Automobile

L’Audi A2 renaît de ses cendres en version 100 % électrique

Vingt ans après sa disparition, la compacte allemande revient sur le devant de la scène. Fini l’image de « mal-aimée » : l’A2 e-tron veut désormais incarner la porte d’entrée de la mobilité premium signée Audi.

Produite entre 2000 et 2005, la première génération de l’Audi A2 n’avait jamais réussi à séduire le grand public. Pourtant, ses choix techniques audacieux et son efficience remarquable lui avaient valu une aura de pionnière méconnue. Aujourd’hui, la marque aux anneaux lui offre une seconde vie, dans un registre radicalement différent.

Un design compact taillé pour l’aérodynamisme

Avant même d’aborder les questions de puissance et d’autonomie, la nouvelle A2 e-tron frappe par son style résolument moderne. Audi a mis l’accent sur une silhouette compacte et travaillée, avec une face avant sculptée, une ligne de toit étudiée et des Air Curtains destinés à optimiser la gestion des flux d’air. Cette approche n’est pas qu’esthétique : avec un coefficient de traînée de 0,24, la citadine revendique l’une des meilleures performances aérodynamiques de la gamme.

La finition S Line, attendue au catalogue, renforcera ce caractère sportif avec des boucliers spécifiques, des jupes latérales, des entourages de vitres noir brillant et un diffuseur distinctif. Plusieurs teintes sont proposées, dont Intense Blue et Daytona Grey, pouvant être associées à des éléments contrastants en Mythic Black.

Quatre motorisations et jusqu’à 649 km d’autonomie

Audi décline sa nouvelle A2 e-tron en quatre niveaux de puissance : 170 ch, 190 ch, 231 ch et 326 ch. Trois capacités de batterie sont disponibles au choix : 52 kWh, 61 kWh et 84 kWh.

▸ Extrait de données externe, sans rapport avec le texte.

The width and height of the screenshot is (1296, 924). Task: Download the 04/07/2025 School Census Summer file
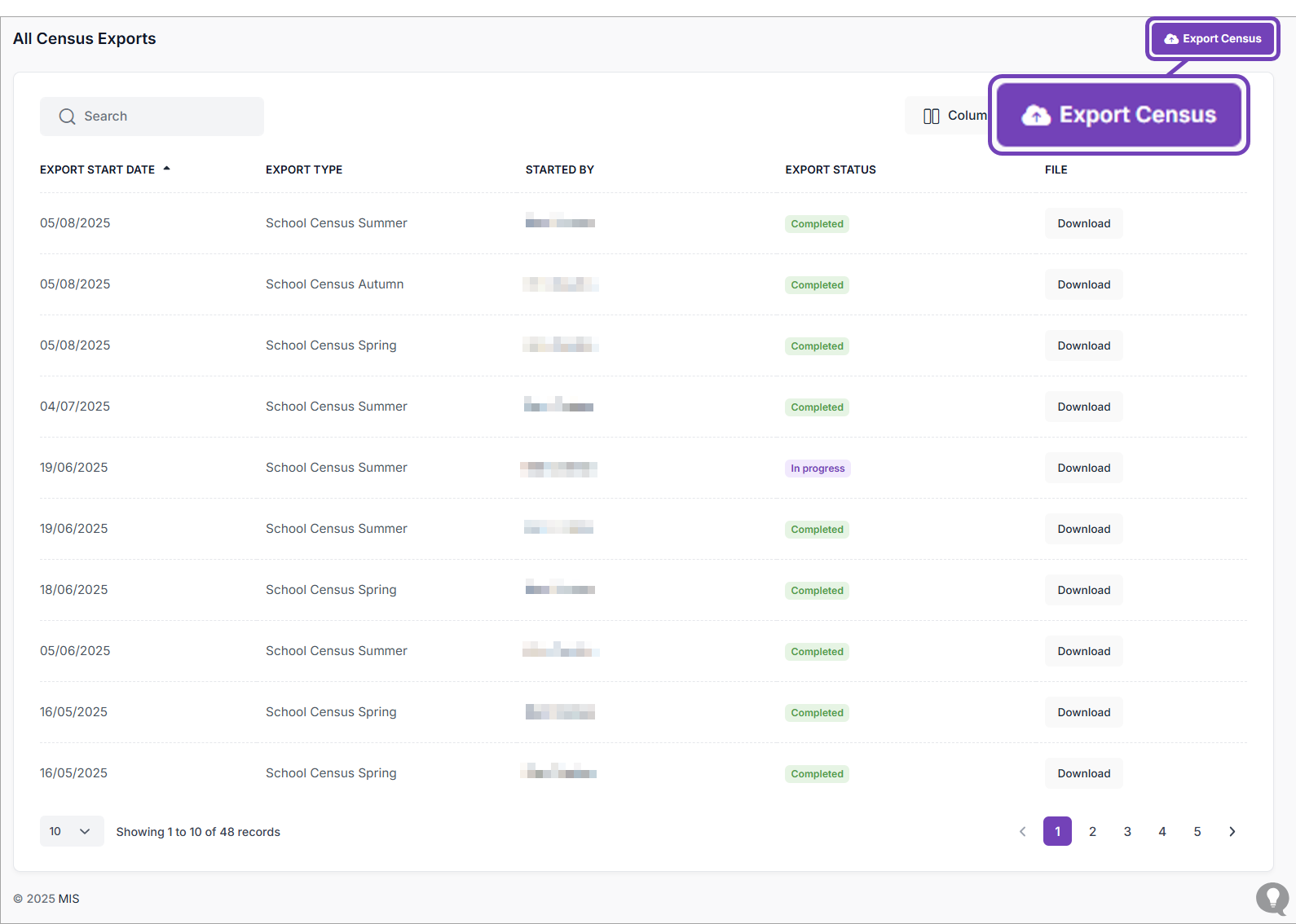1083,407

La version la plus sobre, équipée d’une batterie de 61 kWh, affiche une autonomie WLTP de 501 km. La déclinaison 231 ch, dotée de la batterie de 84 kWh, porte ce chiffre à 649 km. Même la version la plus puissante (326 ch, 84 kWh) atteint 630 km, un score remarquable pour une compacte.

Des tarifs qui montent en gamme

Côté prix, l’addition reste premium. En France, l’entrée de gamme (170 ch, batterie 52 kWh) est proposée à partir de 38 600 euros. La version 190 ch grimpe à 42 900 euros, la 231 ch à 46 900 euros, et le haut de gamme 326 ch atteint 52 000 euros.

Un habitacle high-tech et ingénieux

À bord, Audi soigne sa modernité. L’écran panoramique MMI est livré de série, associant un Audi virtual cockpit de 11,9 pouces (30,2 cm) à un écran tactile MMI incurvé de 12,8 pouces (32,5 cm), orienté vers le conducteur. Trois systèmes audio sont disponibles, dont une version Sonos de 660 watts et 14 haut-parleurs pour les mélomanes.

La console centrale intègre un compartiment de recharge sans fil compatible Qi 2.2, capable de recharger simultanément deux smartphones jusqu’à 25 W grâce à un refroidissement actif. Des aimants maintiennent les appareils en place.

Audi innove également avec le système breveté Fidlock, livré de série. Ce dispositif combine aimants puissants et verrouillage mécanique pour fixer d’une seule main porte-gobelets, sacs pour câbles ou sangles d’arrimage. Trois adaptateurs Fidlock et un porte-gobelet sont fournis d’office.

Une arrivée programmée pour la fin 2026

Les commandes ouvriront à l’automne 2026, pour des premières livraisons prévues dès décembre. Après avoir été incomprise à ses débuts, l’Audi A2 tente aujourd’hui sa reconquête. Avec une proposition électrique, un design affûté et des autonomies généreuses, la petite compacte aux anneaux pourrait bien avoir trouvé la bonne recette, au bon moment.